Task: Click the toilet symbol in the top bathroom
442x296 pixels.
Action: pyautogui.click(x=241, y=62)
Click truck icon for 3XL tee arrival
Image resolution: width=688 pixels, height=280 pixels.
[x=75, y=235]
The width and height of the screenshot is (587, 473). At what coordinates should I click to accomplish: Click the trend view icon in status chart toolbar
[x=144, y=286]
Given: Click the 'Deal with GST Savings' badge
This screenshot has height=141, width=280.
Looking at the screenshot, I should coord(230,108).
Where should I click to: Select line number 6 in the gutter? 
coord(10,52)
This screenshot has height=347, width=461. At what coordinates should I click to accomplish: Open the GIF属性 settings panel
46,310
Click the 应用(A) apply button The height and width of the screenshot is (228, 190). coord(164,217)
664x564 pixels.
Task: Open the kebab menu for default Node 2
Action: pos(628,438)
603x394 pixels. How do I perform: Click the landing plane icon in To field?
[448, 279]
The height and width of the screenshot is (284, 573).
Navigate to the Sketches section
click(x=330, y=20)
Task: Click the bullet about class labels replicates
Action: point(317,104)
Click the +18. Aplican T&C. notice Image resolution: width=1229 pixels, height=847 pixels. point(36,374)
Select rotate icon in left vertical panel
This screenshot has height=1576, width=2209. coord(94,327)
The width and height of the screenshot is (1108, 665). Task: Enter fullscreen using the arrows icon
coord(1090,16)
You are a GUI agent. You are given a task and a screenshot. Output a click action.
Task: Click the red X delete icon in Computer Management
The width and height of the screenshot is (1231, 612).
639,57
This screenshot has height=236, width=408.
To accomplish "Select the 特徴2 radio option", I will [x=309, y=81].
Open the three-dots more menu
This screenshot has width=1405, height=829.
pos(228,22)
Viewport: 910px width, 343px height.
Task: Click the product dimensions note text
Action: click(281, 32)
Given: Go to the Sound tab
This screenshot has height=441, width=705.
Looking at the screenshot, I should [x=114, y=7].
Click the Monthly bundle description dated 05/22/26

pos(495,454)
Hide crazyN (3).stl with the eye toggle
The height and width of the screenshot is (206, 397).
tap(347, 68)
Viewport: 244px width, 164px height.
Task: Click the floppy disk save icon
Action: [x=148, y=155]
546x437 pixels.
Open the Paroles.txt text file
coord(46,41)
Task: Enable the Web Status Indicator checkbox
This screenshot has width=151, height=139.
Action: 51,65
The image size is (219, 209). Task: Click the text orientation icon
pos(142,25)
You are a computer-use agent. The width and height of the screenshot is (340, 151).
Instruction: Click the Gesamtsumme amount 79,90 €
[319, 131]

##########

◆ **The task**
In the records above, find the line with "This screenshot has height=141, width=280."; write out exactly that line and each one after it, stopping after the line with "The height and width of the screenshot is (284, 573).".

◆ **Answer for the task**
This screenshot has height=141, width=280.
Looking at the screenshot, I should coord(230,108).
Where should I click to: Select line number 6 in the gutter? 
coord(10,52)
This screenshot has height=347, width=461. At what coordinates should I click to accomplish: Open the GIF属性 settings panel
46,310
Click the 应用(A) apply button The height and width of the screenshot is (228, 190). coord(164,217)
664x564 pixels.
Task: Open the kebab menu for default Node 2
Action: pos(628,438)
603x394 pixels. How do I perform: Click the landing plane icon in To field?
[448, 279]
The height and width of the screenshot is (284, 573).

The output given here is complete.